Warmth is trapped air, not fabric thickness. Below freezing, one enormous coat over a t-shirt loses to three modest layers every time, because each boundary between layers holds a pocket of still, warmed air. The working formula is a wool or thermal base layer against the skin, a proper knit — merino, lambswool or cashmere — over it, and an insulated shell on top. Down gives the most warmth for the least weight; a wool overcoat works too if the knit underneath is doing real work.
Seal the gaps before you add bulk. Most heat escapes at the openings: the collar, the cuffs, the hem. A scarf wrapped so it closes the collar gap adds more warmth than a second jumper. Gloves before your hands hurt, a beanie that covers the ears, and socks in wool rather than cotton — cotton holds sweat against the skin and then chills it. If your core is warm but you're still cold, it is almost always an extremity leaking.

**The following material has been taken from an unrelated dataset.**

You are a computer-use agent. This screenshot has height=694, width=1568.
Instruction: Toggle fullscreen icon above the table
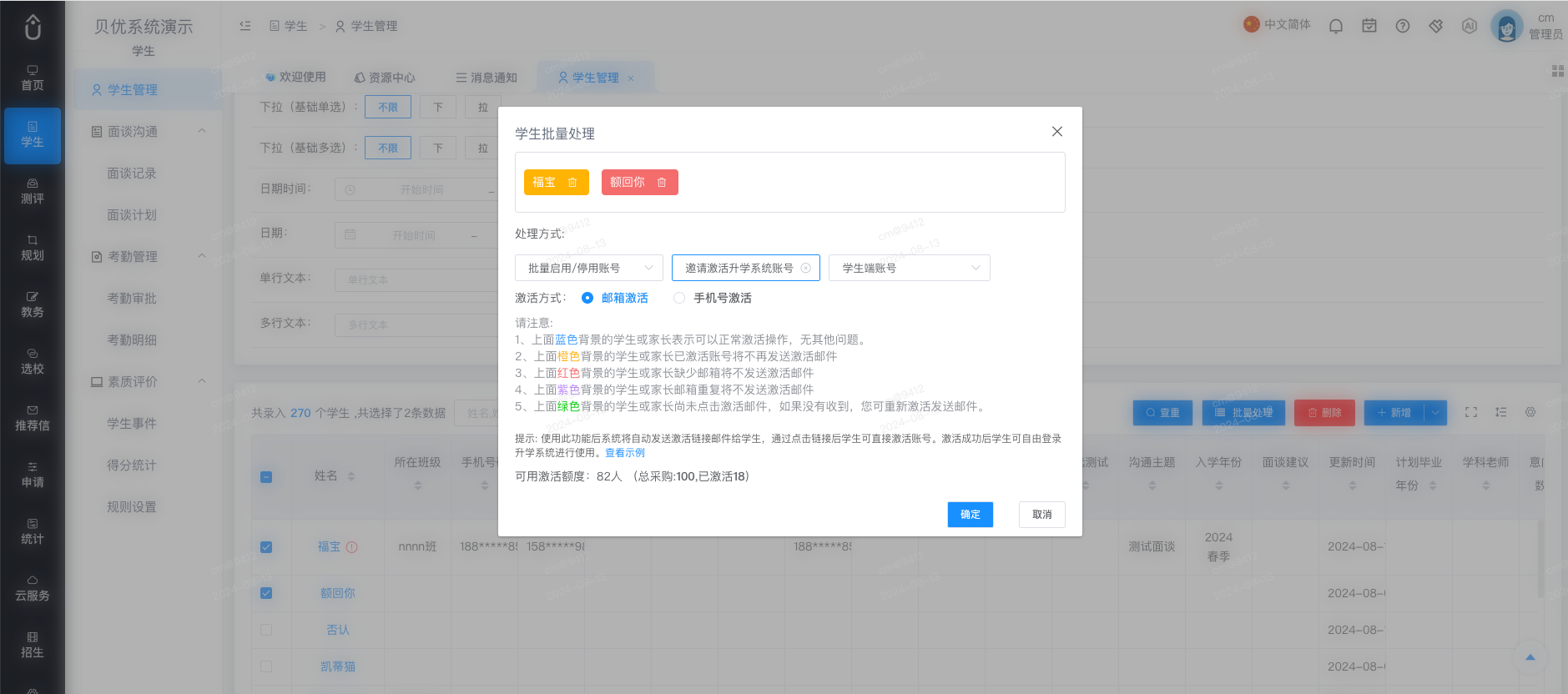[1471, 412]
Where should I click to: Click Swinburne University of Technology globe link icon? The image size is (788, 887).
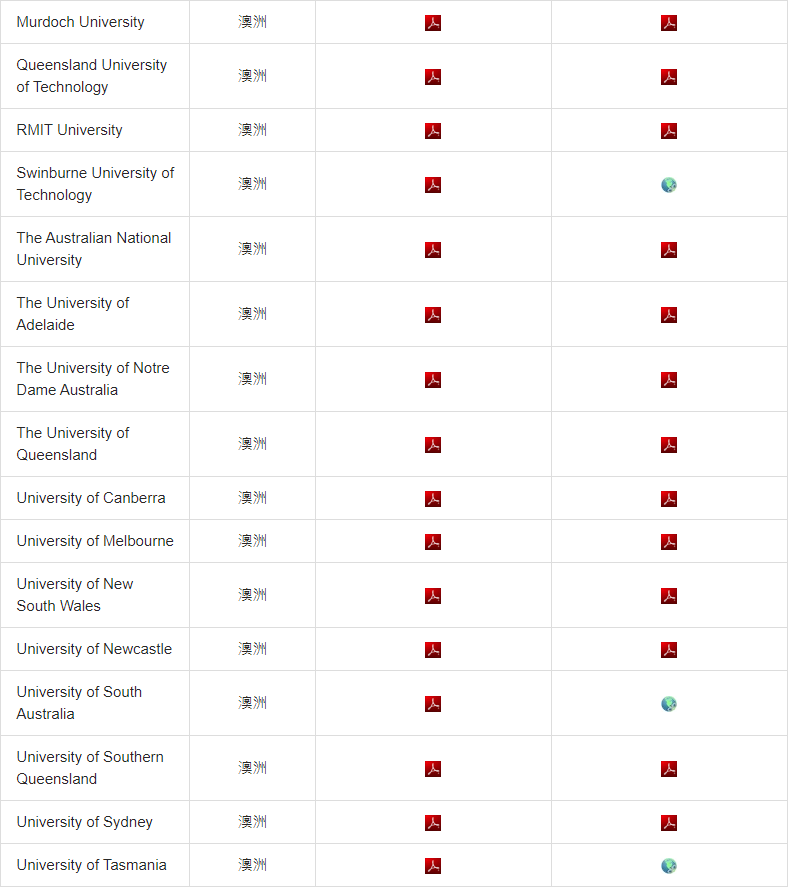(x=669, y=184)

Feet need insulation and grip. Sub-zero pavements mean black ice, so this is the band for lugged rubber soles — leather-soled shoes are a genuine hazard. Boots with room for a thick wool sock beat a tight fit, because compressed insulation stops insulating. If there's slush about, waterproof boots or well-waxed leather; wet feet at 0°C end the day early.
Dress for the walk, not the bus. The classic sub-zero mistake is dressing for the coldest minute of the day and then sweating through every heated interior. Sweat-damp base layers are what make the next stretch outside feel brutal. Favour layers you can actually open or shed — a coat with a full zip, a knit you can take off — and start a long walk slightly cool, because ten minutes of moving will close the gap.
Keep the palette practical. Dark colours absorb what little sun there is, and this weather is hard on clothes: road salt marks leather and hems, so wipe boots down when you get in, and let down and wool dry fully before the wardrobe. Cold, dry air is kind to fabrics — it's the wet interludes that do the damage.